That didn't happen. Darwin observed many things, but finch beaks changing from year to year wasn't one of them. (That was the Grants, if it matters.) Darwin's finches are native to the Galapagos, and he only spent a month there. The importance of the finches was their similarity to one another and to birds on the mainland, i.e. it was the biogeography that was the interesting feature, not observed change. Darwin later inferred that nearby species tend to resemble one another because they are closely related and have descended from a common ancestor (the same conclusion reached by Wallace from independent observations).
In the terms we're using here, common ancestry is the cause of the similarities between the species, and evolution is the cause of their differences.
Well, of course the name for the phenomenon doesn't say anything about the cause of the phenomenon. "Erosion" and "combustion" are phenomena (and processes) just like evolution, and when we say that the shape of the Appalachians was created by erosion of higher mountains, we don't say what caused the erosion. So what? Erosion is still a cause, and so is evolution.

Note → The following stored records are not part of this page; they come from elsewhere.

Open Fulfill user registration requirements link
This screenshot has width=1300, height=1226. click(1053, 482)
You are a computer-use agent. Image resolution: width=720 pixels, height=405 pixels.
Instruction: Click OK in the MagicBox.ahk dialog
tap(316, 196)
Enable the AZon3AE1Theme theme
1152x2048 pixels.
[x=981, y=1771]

Which writers are you talking about? You seem to be trying to hold my feet to the fire here, and I find your argument completely unpersuasive. Like any physical process, evolution has causes and produces effects. Nothing you've written challenges that view in the least.
You seem to have a decidedly strange notion that phenomena cannot be both causes and effects.
Yes, that's natural selection. That process in turn causes other phenomena, like a rapid increase in the population frequency of certain alleles.
It also doesn't tell us anything about the meaning of the word "epideictic" or the origin of the infield fly rule in baseball. The list of things that natural selection doesn't tell us about is very long indeed. In what way is this supposed to be an argument against natural selection being viewed as a cause?
I'll ask again: how many evolutionary biologists have you actually talked about these issues with?
Also, what is your prediction for the number of genes in the ancient wolf genome?
So, change occurs over time—everyone agrees with that. However, assigning one cause for all change is fallacious and it leads to incorrect beliefs.
Let’s use an analogy: automobiles have changed over time. This has been called “the evolution of the automobile”. Yet, to suggest that “evolution” is the cause of this is ludicrous. Observations of change are only observations—they have no power to change or create anything.
In actuality, two very different kinds or categories of changes have occurred in automobiles over time. Go to any junk yard and you can see the kinds of changes which occur to individual automobiles. One of the causes for this category of change is ultraviolet radiation, for example. That’s a “natural” thing. Shall we then assume that all changes to automobiles have been caused by “natural” processes? No. That would be ridiculous. Human intelligence is the cause of the origins of each new model of automobile over time.
It would be helpful to see that one category of “change-over-time” (aka
evolution) can be called “uphill” as opposed to the other category which can be called “downhill”. Each category has different causes.
Most evolutionists and also creationists agree that if you selectively breed wolves you can eventually get a poodle. But you cannot do the reverse. Why not? The answer resides in the genomes. It is well-known that all dogs have less “genetic diversity” than wolves. What does this mean? It means that the genome of the wolf contains more diversity of alleles (aka gene forms) and perhaps even higher numbers of genes as well as higher orders of complexity in epigenetic DNA regions. So, the change from wolf to dog has been a “downhill” slide, genetically speaking. Such a slide should never be conflated with the presumed “uphill” genetic changes which would be required to produce the gray wolf genome in the first place.
Darwin’s proposed “tree of life” would necessarily require many many uphill genetic events, i.e. from prokaryote to eukaryote. How did that happen? It is ludicrous to offer “evolution” as an answer to that. It would be ridiculous to appeal to the downhill changes in many groups of life-forms, such as the wolf-dog continuum.
The term “
genetic erosion” describes the “downhill” processes which have undoubtedly occurred over time in many different “kinds” or continuums of life. Yet, where did all of these “kinds” originate from? Appealing to gene/allele-destroying processes such as selection and bottlenecking etc. in order to explain a requisite gene-building (and epigenetic-building) process is fallacious.
Hence, I reiterate that “evolution” represents only an
observation of change over time, having nothing to say about causation. And “evolution” (downhill) should always be clearly distinguished from the notion of “evolutionary origins” (uphill). The mechanisms for wolf > poodle “evolution” should not be confused with or conflated to be the same mechanisms that would have been required to produced the wolf from a population of ancestors which were genetically less-diverse than the wolf.